EXERCISE BRIEF: With the line containing "Given: Adjust the Input Level slider handle" as the starting point, output every line of the data below through its final line, character for character.

== Segment start ==

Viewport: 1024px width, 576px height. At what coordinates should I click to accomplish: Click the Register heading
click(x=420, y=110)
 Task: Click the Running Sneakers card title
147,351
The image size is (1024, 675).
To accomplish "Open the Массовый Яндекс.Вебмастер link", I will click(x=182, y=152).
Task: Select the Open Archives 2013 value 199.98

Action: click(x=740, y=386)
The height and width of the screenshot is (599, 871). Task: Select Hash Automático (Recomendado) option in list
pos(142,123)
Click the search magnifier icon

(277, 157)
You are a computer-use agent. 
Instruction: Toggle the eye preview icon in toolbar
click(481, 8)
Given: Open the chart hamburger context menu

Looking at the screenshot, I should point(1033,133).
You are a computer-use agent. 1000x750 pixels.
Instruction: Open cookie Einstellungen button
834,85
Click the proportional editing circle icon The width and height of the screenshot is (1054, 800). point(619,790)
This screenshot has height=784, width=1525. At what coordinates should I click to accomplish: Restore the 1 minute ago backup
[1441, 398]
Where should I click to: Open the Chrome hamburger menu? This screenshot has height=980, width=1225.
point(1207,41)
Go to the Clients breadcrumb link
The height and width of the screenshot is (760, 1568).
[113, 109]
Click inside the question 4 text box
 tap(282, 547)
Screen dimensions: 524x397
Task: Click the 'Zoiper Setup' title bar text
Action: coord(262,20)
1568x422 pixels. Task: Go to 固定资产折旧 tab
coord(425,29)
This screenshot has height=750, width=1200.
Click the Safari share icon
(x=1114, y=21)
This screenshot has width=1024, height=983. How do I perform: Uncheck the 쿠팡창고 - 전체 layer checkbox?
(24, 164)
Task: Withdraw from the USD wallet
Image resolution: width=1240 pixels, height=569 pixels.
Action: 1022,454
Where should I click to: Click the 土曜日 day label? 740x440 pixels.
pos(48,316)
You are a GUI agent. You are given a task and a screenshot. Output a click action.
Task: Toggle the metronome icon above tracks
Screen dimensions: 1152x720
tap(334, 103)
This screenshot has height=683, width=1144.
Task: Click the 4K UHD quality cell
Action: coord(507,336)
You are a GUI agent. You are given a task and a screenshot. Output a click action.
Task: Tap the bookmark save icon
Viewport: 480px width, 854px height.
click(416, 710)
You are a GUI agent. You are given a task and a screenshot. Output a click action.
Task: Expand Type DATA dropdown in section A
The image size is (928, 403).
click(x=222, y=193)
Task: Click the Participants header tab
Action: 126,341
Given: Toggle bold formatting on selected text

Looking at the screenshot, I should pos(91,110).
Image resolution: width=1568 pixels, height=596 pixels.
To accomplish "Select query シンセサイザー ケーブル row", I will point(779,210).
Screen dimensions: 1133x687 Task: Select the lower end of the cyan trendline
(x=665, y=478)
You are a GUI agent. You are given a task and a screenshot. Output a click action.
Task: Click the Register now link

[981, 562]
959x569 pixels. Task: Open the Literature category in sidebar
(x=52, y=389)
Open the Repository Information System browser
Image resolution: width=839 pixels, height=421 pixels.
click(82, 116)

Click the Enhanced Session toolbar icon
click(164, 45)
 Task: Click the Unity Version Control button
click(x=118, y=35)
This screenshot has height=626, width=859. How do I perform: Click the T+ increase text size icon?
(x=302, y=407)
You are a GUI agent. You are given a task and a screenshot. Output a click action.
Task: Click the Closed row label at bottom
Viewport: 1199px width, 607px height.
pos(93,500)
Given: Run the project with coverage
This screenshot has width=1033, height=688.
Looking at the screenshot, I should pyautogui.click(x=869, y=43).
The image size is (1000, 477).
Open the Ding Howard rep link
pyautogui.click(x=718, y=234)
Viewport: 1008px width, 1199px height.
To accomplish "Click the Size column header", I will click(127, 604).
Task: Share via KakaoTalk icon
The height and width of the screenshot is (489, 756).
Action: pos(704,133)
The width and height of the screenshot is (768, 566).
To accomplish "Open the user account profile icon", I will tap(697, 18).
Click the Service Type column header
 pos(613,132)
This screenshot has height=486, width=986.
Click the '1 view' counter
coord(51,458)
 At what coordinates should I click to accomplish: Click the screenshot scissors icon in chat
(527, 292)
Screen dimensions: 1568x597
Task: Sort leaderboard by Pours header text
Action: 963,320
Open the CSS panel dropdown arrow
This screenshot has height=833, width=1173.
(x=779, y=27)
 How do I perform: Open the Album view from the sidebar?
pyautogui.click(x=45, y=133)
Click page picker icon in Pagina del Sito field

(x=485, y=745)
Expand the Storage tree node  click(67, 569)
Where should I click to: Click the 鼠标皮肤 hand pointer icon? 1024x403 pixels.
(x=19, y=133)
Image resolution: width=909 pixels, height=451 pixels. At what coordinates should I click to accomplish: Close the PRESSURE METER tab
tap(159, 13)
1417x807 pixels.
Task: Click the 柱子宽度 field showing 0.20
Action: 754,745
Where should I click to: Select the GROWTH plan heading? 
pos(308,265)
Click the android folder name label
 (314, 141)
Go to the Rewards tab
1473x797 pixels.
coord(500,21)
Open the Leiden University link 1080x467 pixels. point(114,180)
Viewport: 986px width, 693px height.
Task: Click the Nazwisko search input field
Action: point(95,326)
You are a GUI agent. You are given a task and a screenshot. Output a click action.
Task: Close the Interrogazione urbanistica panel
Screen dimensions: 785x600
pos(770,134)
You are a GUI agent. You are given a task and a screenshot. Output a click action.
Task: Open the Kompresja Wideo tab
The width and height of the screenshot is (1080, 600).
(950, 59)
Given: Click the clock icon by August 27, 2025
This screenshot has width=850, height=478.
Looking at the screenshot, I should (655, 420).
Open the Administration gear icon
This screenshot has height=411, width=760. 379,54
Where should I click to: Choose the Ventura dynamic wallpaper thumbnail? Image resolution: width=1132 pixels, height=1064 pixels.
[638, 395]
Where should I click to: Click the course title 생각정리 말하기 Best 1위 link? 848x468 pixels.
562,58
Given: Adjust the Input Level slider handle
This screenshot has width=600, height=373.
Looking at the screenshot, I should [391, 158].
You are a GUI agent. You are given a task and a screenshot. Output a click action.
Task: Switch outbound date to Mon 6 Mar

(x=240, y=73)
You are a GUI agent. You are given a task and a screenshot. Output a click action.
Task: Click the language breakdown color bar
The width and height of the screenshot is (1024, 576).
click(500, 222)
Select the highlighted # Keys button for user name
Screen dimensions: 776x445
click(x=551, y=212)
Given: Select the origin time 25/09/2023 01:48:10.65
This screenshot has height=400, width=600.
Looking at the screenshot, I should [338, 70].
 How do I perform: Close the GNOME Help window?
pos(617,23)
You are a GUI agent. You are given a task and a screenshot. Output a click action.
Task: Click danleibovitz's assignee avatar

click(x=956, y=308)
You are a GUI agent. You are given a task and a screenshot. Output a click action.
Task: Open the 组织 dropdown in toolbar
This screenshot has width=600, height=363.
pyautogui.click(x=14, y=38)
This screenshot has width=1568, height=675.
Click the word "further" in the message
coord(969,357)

== Segment end ==

OUTPUT OF THE TASK:
Given: Adjust the Input Level slider handle
This screenshot has width=600, height=373.
Looking at the screenshot, I should [391, 158].
You are a GUI agent. You are given a task and a screenshot. Output a click action.
Task: Switch outbound date to Mon 6 Mar

(x=240, y=73)
You are a GUI agent. You are given a task and a screenshot. Output a click action.
Task: Click the language breakdown color bar
The width and height of the screenshot is (1024, 576).
click(500, 222)
Select the highlighted # Keys button for user name
Screen dimensions: 776x445
click(x=551, y=212)
Given: Select the origin time 25/09/2023 01:48:10.65
This screenshot has height=400, width=600.
Looking at the screenshot, I should [338, 70].
 How do I perform: Close the GNOME Help window?
pos(617,23)
You are a GUI agent. You are given a task and a screenshot. Output a click action.
Task: Click danleibovitz's assignee avatar

click(x=956, y=308)
You are a GUI agent. You are given a task and a screenshot. Output a click action.
Task: Open the 组织 dropdown in toolbar
This screenshot has width=600, height=363.
pyautogui.click(x=14, y=38)
This screenshot has width=1568, height=675.
Click the word "further" in the message
coord(969,357)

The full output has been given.